Darfur
Poichè gli organi di stampa e le televisioni dedicano a questo genocidio ben poco, per non dire nulla, dei loro palinsesti, cerco, per quello che posso, di amplificare la notizia. Riporto direttamente dal sito www.peacereporter.com:
PARTI IN CONFLITTO
2003-OGGI: i due gruppi armati del Sudan Liberation Army (Sla) e del Justice and Equality Movement (Jem) si ribellano al regime del presidente Omar al-Bashir, colpevole secondo loro di non fare abbastanza per la popolazione darfurina, lasciata vivere in condizioni pietose in una delle regioni più povere del paese.
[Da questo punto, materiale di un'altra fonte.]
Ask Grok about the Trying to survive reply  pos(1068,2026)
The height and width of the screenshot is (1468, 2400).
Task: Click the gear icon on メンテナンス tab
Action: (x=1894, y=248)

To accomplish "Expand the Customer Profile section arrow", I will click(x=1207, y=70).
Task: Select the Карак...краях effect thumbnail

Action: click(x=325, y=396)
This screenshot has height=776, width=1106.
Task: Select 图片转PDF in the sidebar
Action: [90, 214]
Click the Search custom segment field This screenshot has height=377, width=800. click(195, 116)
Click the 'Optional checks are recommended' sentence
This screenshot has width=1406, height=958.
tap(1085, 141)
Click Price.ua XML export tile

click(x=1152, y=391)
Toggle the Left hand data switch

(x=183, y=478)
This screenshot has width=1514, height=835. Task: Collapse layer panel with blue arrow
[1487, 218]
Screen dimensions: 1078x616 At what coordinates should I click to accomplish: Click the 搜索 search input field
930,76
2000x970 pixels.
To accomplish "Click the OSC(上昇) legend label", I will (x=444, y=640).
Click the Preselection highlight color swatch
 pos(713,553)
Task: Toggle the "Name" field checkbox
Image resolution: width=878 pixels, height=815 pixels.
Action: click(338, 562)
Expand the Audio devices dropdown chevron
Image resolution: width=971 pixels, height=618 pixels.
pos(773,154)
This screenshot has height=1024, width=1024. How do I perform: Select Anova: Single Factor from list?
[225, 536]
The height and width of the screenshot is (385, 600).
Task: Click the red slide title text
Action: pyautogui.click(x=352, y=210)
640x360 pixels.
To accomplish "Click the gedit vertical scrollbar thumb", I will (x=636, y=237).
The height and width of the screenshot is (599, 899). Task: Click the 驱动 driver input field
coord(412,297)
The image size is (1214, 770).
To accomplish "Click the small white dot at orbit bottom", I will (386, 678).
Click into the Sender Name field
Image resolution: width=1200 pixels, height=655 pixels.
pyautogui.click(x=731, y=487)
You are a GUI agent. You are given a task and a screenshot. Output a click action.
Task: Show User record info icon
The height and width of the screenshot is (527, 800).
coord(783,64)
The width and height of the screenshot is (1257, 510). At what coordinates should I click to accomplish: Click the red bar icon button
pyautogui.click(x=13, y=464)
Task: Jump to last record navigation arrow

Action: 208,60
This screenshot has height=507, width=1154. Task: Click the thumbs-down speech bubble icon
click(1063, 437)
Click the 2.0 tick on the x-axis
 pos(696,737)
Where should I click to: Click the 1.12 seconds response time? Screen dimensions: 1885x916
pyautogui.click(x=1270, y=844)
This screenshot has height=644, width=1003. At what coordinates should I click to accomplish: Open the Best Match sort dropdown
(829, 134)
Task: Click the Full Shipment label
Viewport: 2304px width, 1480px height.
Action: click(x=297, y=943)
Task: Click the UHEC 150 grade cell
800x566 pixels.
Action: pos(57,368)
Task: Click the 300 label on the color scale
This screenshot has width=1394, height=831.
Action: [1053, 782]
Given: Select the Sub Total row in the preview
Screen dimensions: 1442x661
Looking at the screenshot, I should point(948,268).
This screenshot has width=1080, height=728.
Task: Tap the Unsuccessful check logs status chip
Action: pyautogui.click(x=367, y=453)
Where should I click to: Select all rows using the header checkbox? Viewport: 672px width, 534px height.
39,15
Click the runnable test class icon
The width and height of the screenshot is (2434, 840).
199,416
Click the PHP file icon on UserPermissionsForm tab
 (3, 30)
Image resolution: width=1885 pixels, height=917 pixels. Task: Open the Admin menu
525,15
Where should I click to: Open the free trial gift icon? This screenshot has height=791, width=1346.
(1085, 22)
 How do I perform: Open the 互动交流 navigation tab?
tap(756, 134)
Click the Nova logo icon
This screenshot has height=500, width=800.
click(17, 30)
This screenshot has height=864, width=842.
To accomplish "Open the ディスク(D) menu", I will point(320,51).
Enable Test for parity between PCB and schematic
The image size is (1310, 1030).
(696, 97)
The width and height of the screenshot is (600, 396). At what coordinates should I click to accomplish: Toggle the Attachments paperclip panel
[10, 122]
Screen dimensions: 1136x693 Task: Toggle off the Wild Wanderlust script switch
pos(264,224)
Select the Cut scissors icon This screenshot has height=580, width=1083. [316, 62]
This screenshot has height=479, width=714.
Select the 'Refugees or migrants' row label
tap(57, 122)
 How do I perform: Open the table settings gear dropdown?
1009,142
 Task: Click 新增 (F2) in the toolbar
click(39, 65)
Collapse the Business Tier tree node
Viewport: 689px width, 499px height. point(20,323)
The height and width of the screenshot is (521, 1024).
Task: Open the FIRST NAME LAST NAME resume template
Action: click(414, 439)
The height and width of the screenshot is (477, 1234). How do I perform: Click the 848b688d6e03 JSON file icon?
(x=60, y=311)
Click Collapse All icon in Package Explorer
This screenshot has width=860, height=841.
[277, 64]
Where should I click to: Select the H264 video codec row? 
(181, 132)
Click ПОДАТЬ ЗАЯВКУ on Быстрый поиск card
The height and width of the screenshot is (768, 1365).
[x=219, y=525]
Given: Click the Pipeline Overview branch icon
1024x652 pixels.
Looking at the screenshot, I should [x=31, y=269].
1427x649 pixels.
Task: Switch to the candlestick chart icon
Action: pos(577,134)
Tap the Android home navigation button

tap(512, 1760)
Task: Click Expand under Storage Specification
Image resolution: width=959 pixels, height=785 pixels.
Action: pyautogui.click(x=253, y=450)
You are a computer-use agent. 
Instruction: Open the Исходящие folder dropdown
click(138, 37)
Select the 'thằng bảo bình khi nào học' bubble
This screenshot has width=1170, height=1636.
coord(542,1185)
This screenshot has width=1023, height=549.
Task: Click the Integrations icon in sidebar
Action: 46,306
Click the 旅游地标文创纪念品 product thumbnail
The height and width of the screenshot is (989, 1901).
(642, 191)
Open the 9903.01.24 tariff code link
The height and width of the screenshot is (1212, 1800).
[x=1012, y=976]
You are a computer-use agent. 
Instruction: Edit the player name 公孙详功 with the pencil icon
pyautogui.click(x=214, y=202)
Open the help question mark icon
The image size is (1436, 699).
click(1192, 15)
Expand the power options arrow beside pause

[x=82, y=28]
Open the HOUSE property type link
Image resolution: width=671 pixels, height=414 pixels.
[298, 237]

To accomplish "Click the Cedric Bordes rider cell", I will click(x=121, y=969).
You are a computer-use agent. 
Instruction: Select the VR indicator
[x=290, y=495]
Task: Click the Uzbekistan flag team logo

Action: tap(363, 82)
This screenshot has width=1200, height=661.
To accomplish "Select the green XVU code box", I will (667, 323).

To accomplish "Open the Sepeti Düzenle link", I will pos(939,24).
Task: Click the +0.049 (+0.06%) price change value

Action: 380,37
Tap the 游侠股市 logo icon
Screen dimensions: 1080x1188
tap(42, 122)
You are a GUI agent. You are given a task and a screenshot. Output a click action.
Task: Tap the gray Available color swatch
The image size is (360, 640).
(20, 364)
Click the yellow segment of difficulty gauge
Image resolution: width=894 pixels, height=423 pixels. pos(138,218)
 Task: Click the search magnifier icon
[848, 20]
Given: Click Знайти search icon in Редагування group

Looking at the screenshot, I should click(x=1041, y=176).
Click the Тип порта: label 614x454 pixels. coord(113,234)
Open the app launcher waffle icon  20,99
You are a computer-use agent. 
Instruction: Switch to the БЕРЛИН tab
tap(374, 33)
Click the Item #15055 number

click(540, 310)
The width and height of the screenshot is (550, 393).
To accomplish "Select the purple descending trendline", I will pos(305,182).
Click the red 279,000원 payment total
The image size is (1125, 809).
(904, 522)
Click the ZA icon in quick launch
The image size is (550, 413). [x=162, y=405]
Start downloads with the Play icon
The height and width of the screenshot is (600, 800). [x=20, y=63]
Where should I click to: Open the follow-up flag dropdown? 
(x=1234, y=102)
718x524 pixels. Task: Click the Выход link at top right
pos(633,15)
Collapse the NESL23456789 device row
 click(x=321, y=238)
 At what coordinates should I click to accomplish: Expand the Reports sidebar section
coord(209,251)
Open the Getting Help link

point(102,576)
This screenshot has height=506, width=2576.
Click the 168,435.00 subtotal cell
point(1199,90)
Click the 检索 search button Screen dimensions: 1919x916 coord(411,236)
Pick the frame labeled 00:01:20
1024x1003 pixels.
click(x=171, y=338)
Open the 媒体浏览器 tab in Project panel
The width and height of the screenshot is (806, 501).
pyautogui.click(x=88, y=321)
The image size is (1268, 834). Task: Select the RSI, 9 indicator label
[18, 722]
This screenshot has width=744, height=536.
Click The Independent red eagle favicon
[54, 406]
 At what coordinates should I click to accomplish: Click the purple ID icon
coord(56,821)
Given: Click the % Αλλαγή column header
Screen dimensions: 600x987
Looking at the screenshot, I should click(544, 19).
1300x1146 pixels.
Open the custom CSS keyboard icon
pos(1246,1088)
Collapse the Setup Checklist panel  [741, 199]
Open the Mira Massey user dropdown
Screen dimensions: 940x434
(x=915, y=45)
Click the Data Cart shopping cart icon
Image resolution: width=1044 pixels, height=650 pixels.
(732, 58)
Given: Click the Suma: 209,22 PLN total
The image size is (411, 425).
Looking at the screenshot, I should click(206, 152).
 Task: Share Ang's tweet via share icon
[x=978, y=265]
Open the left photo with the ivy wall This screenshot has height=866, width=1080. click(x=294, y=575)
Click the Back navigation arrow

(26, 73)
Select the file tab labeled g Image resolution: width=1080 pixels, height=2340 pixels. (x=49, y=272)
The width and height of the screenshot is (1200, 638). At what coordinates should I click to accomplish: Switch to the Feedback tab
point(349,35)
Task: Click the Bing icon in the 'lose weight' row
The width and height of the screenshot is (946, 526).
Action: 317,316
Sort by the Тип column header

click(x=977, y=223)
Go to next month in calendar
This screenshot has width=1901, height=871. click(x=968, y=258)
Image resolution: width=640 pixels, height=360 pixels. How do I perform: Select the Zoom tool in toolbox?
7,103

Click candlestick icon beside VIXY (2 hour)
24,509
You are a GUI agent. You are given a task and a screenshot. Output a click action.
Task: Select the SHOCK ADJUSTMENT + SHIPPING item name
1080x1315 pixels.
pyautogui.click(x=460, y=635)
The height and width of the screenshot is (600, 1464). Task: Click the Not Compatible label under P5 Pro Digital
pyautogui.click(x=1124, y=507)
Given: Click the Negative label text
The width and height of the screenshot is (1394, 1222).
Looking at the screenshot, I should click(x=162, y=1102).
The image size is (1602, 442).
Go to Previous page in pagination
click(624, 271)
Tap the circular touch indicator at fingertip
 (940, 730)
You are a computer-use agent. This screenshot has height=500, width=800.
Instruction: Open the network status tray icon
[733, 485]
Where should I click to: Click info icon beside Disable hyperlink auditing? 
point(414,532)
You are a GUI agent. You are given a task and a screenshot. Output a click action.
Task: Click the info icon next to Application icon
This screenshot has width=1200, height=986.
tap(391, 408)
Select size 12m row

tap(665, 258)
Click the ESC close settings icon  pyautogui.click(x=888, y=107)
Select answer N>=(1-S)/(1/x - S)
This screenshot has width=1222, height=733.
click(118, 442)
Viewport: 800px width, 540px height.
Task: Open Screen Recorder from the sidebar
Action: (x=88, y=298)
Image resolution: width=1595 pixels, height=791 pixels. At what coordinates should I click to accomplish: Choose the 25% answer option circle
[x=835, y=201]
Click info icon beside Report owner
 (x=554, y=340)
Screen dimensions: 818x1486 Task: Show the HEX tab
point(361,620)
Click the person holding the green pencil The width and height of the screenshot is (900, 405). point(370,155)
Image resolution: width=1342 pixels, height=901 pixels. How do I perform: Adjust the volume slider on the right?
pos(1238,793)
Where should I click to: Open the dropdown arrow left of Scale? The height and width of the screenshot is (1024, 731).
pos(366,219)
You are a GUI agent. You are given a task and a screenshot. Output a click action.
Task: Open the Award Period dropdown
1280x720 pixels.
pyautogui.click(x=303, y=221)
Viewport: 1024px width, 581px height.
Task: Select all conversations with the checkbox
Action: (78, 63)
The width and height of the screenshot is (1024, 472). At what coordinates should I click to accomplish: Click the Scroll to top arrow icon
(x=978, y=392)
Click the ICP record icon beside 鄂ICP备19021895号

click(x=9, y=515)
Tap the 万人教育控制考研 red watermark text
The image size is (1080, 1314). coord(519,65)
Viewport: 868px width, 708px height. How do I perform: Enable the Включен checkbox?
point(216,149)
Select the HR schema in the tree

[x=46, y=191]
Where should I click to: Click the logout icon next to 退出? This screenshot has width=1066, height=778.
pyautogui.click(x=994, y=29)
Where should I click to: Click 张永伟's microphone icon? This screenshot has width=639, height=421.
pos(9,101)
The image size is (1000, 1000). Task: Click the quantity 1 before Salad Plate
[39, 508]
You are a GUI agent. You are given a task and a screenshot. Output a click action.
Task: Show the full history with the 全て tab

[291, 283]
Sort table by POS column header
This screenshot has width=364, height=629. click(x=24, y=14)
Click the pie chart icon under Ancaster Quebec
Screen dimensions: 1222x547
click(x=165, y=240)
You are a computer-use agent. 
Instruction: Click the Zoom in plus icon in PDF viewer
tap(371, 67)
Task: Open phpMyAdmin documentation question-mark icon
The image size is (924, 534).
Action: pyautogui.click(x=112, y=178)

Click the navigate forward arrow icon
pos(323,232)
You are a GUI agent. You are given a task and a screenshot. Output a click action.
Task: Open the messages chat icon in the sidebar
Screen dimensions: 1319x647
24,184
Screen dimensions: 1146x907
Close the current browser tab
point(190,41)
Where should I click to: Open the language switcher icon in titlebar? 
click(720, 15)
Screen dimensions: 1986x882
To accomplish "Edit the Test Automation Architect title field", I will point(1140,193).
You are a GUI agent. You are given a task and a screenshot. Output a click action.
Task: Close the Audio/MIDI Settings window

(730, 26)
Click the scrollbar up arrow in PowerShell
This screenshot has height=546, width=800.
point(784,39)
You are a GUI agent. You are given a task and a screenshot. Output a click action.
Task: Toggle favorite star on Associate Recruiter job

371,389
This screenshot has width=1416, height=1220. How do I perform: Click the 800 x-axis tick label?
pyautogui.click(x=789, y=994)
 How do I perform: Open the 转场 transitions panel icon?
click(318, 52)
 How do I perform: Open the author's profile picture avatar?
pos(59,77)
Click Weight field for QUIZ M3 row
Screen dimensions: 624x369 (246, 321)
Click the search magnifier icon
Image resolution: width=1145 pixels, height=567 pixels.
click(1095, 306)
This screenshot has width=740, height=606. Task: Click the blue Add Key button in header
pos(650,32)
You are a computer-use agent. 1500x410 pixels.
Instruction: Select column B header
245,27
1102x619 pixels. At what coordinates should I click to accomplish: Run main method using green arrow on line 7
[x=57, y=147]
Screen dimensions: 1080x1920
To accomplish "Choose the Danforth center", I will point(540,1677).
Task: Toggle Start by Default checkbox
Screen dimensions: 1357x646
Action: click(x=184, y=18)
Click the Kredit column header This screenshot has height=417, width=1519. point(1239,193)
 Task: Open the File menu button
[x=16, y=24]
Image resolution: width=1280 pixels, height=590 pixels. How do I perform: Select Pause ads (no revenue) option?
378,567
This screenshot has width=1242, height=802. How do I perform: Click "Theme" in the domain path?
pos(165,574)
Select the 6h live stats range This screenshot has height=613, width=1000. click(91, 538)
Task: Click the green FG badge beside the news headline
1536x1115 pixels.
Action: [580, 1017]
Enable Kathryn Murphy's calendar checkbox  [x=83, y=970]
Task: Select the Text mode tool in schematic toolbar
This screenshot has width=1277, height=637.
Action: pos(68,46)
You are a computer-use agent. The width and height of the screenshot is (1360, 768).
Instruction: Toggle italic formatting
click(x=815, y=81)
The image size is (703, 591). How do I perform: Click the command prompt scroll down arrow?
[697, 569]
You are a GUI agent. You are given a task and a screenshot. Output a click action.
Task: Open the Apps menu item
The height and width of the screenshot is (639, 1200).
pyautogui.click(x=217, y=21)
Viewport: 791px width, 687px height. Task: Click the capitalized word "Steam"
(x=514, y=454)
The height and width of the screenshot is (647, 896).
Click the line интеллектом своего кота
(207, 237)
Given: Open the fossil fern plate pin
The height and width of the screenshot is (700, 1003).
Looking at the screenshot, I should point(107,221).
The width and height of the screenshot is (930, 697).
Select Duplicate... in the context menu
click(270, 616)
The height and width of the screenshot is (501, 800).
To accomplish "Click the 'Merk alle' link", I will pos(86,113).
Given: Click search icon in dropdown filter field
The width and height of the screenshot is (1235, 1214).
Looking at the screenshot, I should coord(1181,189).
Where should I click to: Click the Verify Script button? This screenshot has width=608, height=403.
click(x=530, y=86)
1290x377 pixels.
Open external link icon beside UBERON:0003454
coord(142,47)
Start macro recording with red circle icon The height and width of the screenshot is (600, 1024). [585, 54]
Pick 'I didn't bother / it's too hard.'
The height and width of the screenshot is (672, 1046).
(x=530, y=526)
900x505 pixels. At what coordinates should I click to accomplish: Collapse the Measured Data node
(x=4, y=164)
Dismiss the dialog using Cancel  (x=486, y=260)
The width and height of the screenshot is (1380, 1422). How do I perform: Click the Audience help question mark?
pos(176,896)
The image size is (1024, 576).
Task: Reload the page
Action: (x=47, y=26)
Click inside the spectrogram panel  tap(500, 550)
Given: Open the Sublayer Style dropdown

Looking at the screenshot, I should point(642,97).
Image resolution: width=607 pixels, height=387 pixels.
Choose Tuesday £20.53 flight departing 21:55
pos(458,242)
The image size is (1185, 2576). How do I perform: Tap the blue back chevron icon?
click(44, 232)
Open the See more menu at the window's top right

Nell'autunno 2006 i due gruppi ribelli hanno deciso di unire le forze e di creare il National Redemption Front (Nrf).
Di contro il governo sudanese è sospettato di sostenere, soprattutto tramite bombardamenti aerei, le milizie arabe Janjaweed, responsabili degli attacchi contro la popolazione civile del Darfur.
VITTIME
Il bilancio è di 300 mila morti (5 mila secondo il govero sudanese), 200 mila profughi fuggiti in Ciad e un milione e mezzo di sfollati interni. Inoltre diverse testimonianze di abitanti, osservatori e operatori umanitari hanno parlato di lager dove guerriglieri e civili vengono rapiti e torturati o uccisi, e dove le donne subiscono violenze carnali. Anche i ribelli si sarebbero macchiati di atrocità nei confronti della popolazione civile.
RISORSE CONTESE
Il territorio del Darfur, con un’estensione pari a quella della Francia, è la principale risorsa contesa tra le parti in conflitto. Il motivio principale del conflitto sono le rivendicazioni delle popolazioni darfurine, che chiedono più potere decisionale e maggiore attenzione allo sviluppo della regione da partei di Khartoum. A complicare il quadro è arrivata la recente scoperta di giacimenti petroliferi della regione, che hanno attirato l'interesse della comunità internazionale e di parte dei membri del Consiglio di Sicurezza dell'Onu.
FORNITURA ARMAMENTI
Iran, Cina, Russia, Bielorussia e alcune società lituane, ucraine e inglesi sarebbero tra i principali fornitori di armi del governo sudanese (e di conseguenza delle milizie Janjaweed) secondo Amnesty International.
Si sospetta invece che Stati Uniti, Israele ed Eritrea appoggino i ribelli di Sla e Jem.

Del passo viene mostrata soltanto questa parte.